WHAT YOU HAVE TO DO :: Continue the article on the techno group The Advent from where it stops.

SOURCE EXCERPT ::
○ ○ ○ ○
The story of The Advent traces just about every touchstone of European techno. Cisco Ferreira, the main driver of the group, was originally from Portugal’s small archipelago of Madeira off the coast of Africa. After finishing high school, he joined London’s Jack Trax label, where he cut his teeth as a studio engineer on sessions for Chicago house legends Marshall Jefferson, Adonis and Larry Heard. In the early 1990s, Ferreira relocated to Belgium’s R&S Records, where he co-wrote much of CJ Bolland‘s acclaimed album The 4th Sign, including classics ‘Camargue’ and ‘Mantra.’
It was back in London where Ferreira would meet Colin McBean, a talented DJ with a mean record collection. The pair teamed up with Keith Franklin of Bang the Party and formed the KCC collective, launching the infamous Confusion parties which spewed house and techno through a massive reggae sound system. McBean brought key ingredients to The Advent’s high-tech swagger. He was West Indian descent and steeped in island soul. He also had a sixth sense for swing and helped focus their partnership on what he called “hard funk.” Today, he is better known as Mr. G.
While Ferreira was the studio wiz, McBean was the “hard funk” tastemaker. He brought a DJ sensibility that he picked up as a kid in Derby going to “shebeens,” underground Jamaican sound system parties, heavy on the reggae and the dub: “Music is like a Picasso; less is more. If you’ve got eight amazing sounds, it can’t be bettered. Also, I’m a Reggae man. When I listen to old dub, from the fifties and sixties, just six channels on a crappy mixer, and I hear the weight and sound, I was convinced that was always going to be my way,” he told the journalist John Thorp. “That’s the way I work in the studio … Eventually I end up with a sound and a set where every single sound counts.” Which is to say space is just as important as striation.*
“We’re street people. We like it funky and swinging,” Ferreira told Generator magazine’s Oliver Swanton in late 1995, just before they went into production on New Beginnings. “It’s in our blood,” McBean echoed. “He's Latino and I’m a Black man, so the swing is inborn!” So as not to let the point fade amid the conversation, Ferreira hit it one more time as key to their identity. “Seriously though,” he added, “at the core of every track, no matter how fast or hard, there should always be a nice swing and a groove that really rocks you.” And by “swing” they meant the drifting and rocking across and on and off the beat, or the tug of the beat just so, that elastic space between notes — percussive or melodic — the trance of dance and its visions.
Just two years after their debut double-album Elements of Life, an ambitious effort that took its cue from the angular assaults of early Underground Resistance and Plus 8, they returned with the muscular New Beginnings. The Advent’s update was turbo-charged and anchored by Ferreira’s technical brilliance, giving their sound a tough-as-nails edge over the competition — electro was the flashpoint for their new direction — glimpsed earlier on tracks like ‘Spaceism.’ But now Ferreira and McBean fused tighter arrangements with crackling bruising beats and sneaky sonics. The warped ‘Funkage’ tricked the mind with explosions of bass. Its twisting rhythms tugged with a terse and irresistible riptide. But ‘Stassis’ took the prize — its cavernous drums whipping under rising strings of sine-wave spiritualism. And the delayed end of ‘Stassis (Part II)’ still remains one of the most brilliant goodbyes of any electronic album. To their heroes across the Atlantic, from Jeff Mills to Drexciya, it was indeed a welcome salute.
○ ○ ○ ○
PROVIDED DATA ::
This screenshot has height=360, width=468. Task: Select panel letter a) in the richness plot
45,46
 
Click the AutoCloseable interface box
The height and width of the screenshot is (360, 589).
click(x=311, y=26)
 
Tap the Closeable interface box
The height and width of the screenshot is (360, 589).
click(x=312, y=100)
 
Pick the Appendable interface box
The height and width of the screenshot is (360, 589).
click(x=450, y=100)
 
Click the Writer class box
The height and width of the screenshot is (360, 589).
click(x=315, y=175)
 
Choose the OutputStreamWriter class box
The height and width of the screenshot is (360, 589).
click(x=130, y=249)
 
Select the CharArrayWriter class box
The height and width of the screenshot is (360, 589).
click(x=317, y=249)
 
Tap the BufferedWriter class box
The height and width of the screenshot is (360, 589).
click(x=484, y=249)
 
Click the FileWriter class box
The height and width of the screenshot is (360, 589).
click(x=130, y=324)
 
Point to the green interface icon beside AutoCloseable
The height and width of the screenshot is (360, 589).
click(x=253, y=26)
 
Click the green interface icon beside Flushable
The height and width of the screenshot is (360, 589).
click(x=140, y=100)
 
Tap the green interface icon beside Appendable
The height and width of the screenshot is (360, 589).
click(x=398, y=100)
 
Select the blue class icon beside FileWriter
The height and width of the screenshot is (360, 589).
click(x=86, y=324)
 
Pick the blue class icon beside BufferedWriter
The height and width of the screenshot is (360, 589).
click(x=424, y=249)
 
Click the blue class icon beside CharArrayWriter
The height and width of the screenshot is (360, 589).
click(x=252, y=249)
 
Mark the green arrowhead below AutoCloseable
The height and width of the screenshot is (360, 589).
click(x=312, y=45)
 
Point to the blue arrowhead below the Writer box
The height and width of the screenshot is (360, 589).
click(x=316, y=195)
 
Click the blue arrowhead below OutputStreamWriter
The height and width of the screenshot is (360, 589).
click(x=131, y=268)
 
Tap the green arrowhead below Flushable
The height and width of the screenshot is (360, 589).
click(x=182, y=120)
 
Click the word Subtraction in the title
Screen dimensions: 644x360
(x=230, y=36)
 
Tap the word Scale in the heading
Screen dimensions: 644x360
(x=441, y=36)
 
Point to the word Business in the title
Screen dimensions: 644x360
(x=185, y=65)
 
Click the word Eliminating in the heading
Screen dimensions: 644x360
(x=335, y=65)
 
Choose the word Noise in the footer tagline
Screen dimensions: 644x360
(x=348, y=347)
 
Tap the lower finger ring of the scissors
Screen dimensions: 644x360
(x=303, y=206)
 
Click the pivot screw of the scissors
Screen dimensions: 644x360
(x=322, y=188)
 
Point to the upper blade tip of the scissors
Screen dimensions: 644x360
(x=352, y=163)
○ ○ ○ ○
ANSWER TO THIS TASK ::
Electro — going back to Afrika Bambaata and Cybotron — was the crossroads, or endless continent, more accurately, between the breakbeat and the metronome, the tension and release of the machine as first envisioned by Kraftwerk. The Advent were resolutely techno, greatly inspired by Mills and Underground Resistance, but like their heroes, they were equally moved by the roots and routes of hip hop, jazz and rock ‘n’ roll by way of funk and soul. Electro-techno then was the zone that Ferreira and McBean explored and mastered, as can be heard on ‘Call God’ and ‘City Limits,’ Elements of Life standouts that loosened up the potentials of New Beginnings. Critically, those beginnings included dub reggae too and Latin freestyle — the movements that informed their youth and childhoods: bass and beats galore.
“My first ever ‘main’ go to music was electro music, or Latin freestyle and their amazing way of the tape cut and edit,” Ferreira explained to Fifteen Questions. “This form of cutting music, I was obsessed with, and it led to my first ever productions being in this style of music.” And while The Advent’s style was highly technical in nature, harkening back to the edits and cuts of legendary New York freestyle engineers Omar Santana and Jose “Animal” Diaz, Ferreira also believed that technological precision had to be balanced with the “swing” of the human.**
And so — The Advent also stunned with a host of four-to-the-floor stompers. ‘C. Control’ was a fever of technoid psychedelia, its temperature climbing the complex architectures of an invisible city. ‘House Seed’ banged to a relentless groove, its bass line so hulking it belonged in a carrier-class shipyard. The critic Tim Barr described tracks like ‘Nervous Energies’ and ‘Stassis (Part II)’ as a “drag-race through distant galaxies.” The same could also be said for the album’s opener, ‘Armageden,’ which accelerated along the outer rings of Saturn, its crunching beats torquing with a syncopative G-force, slipstreaming and overtaking the competition.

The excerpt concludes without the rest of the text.